··· THE RECORDS
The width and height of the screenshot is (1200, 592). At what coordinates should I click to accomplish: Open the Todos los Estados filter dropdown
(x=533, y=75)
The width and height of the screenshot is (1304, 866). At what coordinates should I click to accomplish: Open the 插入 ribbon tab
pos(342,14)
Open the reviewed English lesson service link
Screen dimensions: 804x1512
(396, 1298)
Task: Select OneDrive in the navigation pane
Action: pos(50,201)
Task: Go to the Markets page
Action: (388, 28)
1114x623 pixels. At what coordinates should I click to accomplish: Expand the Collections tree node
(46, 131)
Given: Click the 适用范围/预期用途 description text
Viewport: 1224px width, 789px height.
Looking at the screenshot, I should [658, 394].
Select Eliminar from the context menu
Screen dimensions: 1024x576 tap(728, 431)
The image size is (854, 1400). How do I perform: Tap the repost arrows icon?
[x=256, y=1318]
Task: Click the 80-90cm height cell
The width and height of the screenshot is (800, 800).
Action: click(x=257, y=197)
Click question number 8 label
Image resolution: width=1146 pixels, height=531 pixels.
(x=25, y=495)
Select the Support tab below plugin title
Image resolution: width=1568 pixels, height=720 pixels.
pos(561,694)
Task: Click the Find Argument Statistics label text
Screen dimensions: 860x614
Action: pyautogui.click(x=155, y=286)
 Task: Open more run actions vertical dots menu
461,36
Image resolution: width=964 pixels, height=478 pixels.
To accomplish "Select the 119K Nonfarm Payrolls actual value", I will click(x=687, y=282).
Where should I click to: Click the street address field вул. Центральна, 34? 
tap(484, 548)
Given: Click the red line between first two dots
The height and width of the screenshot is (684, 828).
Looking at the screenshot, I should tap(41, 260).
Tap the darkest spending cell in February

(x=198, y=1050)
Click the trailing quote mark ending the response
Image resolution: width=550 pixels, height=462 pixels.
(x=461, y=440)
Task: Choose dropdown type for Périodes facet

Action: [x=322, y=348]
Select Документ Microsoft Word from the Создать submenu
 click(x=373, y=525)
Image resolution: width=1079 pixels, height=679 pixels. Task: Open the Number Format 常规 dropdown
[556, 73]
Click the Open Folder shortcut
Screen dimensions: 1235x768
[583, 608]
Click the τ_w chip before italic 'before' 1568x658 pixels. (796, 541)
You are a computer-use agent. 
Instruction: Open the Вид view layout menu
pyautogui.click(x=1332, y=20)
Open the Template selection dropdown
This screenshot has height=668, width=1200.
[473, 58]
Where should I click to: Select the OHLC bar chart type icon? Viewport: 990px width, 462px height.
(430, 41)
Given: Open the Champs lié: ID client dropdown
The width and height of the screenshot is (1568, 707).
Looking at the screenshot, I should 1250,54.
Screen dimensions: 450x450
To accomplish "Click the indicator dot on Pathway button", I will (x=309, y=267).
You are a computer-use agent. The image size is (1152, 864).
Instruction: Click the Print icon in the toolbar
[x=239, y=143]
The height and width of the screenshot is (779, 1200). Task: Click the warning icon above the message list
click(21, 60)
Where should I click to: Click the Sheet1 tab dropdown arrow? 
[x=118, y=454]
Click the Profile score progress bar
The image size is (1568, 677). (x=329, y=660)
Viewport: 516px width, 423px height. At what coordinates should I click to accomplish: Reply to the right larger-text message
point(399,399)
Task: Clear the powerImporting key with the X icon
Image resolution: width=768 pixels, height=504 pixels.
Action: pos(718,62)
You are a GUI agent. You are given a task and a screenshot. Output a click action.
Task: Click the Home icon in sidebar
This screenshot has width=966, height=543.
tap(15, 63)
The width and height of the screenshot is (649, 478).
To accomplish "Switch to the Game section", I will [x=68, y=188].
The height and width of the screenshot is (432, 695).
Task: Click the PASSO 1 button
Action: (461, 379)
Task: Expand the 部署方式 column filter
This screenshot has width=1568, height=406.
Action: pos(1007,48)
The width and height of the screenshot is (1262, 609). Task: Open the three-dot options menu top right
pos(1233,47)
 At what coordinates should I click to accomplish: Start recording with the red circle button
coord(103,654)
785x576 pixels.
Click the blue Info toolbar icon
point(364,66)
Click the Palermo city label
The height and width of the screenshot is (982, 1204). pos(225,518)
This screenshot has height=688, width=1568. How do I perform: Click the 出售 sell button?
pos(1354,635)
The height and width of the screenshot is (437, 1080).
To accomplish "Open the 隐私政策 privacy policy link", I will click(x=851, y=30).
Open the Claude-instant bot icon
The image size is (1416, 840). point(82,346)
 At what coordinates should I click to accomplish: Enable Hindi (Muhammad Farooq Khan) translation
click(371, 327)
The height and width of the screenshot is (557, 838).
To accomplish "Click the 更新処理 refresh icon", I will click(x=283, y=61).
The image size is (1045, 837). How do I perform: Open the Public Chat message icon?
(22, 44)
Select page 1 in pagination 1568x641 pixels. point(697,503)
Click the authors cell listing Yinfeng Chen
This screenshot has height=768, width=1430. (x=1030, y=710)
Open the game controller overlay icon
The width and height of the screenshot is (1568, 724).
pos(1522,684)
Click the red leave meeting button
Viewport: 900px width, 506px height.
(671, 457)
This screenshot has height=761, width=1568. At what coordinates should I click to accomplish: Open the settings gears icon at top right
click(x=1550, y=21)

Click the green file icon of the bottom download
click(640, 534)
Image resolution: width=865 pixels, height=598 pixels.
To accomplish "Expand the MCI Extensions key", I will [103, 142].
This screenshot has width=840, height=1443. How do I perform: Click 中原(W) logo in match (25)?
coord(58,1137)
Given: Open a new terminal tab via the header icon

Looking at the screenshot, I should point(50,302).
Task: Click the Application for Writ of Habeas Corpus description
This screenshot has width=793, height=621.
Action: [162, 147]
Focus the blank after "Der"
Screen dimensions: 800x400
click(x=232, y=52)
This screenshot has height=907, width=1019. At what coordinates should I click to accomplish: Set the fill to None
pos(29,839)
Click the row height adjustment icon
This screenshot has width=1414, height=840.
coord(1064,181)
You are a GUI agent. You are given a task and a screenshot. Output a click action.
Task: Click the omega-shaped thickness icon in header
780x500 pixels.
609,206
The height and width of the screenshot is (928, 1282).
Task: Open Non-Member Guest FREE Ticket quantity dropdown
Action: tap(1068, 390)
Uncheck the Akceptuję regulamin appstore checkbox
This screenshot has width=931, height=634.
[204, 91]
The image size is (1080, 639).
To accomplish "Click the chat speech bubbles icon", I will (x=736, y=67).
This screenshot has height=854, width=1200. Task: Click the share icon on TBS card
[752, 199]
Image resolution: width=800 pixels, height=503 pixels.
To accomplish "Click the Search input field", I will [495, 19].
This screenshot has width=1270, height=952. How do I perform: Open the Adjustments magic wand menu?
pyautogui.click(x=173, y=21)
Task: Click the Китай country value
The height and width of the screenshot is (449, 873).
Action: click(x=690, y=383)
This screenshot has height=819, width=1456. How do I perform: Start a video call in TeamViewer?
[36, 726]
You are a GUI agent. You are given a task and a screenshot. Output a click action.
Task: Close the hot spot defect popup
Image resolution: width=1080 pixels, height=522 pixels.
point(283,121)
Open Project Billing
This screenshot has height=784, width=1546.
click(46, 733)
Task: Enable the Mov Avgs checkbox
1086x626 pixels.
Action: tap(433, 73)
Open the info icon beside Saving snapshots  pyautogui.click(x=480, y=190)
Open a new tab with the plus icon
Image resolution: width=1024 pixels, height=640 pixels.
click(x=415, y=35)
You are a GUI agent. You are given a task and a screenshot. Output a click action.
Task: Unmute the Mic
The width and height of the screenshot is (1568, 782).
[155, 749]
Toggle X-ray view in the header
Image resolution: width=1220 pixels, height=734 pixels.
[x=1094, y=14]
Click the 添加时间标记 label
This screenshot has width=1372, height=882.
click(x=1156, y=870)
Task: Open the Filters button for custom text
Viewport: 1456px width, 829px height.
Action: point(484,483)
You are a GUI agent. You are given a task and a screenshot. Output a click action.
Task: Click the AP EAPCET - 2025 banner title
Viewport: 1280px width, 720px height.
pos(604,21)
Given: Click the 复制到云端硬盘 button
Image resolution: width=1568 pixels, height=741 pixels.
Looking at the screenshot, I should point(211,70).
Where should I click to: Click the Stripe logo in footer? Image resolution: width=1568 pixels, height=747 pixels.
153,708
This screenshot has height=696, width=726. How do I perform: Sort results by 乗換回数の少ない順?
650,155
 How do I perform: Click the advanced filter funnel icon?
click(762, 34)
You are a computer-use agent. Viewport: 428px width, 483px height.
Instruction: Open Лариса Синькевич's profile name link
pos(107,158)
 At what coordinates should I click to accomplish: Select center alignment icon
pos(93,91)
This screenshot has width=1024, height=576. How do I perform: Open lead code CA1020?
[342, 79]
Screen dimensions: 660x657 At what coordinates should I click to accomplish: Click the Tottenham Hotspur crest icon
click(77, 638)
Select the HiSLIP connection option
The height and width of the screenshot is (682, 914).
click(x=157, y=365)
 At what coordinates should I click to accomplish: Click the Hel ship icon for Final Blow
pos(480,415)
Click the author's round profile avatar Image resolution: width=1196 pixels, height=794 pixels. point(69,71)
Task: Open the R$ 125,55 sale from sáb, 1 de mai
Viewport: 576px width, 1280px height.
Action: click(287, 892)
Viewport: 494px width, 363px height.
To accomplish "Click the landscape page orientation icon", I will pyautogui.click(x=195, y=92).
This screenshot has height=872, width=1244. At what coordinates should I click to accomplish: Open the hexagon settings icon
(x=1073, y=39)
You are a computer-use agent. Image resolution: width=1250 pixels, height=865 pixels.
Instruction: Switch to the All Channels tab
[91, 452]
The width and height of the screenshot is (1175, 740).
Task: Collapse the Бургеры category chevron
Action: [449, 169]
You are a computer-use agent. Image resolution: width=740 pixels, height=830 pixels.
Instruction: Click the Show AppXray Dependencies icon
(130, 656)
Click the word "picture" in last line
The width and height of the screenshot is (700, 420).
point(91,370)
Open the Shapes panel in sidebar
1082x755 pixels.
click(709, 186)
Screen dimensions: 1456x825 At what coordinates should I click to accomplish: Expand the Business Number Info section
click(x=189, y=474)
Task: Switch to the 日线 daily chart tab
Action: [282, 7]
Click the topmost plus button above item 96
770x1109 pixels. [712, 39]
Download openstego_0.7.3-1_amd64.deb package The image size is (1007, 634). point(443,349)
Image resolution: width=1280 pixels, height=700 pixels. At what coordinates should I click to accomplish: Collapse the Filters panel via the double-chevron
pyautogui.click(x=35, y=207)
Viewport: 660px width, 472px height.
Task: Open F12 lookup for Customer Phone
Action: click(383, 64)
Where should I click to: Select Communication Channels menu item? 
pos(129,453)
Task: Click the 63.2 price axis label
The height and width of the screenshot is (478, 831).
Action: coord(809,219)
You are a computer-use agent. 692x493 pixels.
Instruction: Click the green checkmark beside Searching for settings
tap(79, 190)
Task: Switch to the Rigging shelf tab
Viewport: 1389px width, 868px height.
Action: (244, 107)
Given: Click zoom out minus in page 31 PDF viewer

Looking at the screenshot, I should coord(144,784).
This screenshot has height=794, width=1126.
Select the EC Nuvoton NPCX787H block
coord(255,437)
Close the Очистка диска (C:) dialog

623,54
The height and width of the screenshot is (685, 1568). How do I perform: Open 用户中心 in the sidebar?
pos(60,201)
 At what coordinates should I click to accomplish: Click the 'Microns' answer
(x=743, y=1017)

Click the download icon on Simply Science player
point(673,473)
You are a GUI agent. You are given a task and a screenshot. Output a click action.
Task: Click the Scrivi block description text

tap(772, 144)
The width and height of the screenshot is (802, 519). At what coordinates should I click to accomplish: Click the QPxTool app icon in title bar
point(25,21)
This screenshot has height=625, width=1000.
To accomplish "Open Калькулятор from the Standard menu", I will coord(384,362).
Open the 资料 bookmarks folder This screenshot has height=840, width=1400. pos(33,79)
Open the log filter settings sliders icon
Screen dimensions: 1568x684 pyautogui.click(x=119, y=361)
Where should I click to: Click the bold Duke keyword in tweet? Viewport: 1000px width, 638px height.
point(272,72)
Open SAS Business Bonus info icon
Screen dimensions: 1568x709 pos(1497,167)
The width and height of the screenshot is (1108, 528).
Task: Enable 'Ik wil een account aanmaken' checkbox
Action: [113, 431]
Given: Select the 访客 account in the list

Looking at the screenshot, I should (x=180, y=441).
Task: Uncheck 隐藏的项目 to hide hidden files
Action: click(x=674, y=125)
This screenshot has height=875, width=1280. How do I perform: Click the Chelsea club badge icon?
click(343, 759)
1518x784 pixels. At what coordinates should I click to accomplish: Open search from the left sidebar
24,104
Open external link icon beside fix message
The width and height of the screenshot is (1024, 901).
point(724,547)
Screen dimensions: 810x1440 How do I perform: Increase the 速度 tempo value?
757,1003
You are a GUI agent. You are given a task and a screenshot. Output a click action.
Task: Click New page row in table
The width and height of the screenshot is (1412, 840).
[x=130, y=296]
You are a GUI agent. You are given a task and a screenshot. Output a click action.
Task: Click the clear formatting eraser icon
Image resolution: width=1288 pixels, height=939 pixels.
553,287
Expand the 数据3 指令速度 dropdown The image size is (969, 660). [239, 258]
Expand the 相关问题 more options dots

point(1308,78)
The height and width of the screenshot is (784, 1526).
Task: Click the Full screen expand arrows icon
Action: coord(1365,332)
······
:: WHAT YOU SHOULD DO ::
Copy out the lines between the start of the entries and the line containing "(x=533, y=75)", both included, keeping them identical.

:: PROBLEM SOLUTION ::
The width and height of the screenshot is (1200, 592). At what coordinates should I click to accomplish: Open the Todos los Estados filter dropdown
(x=533, y=75)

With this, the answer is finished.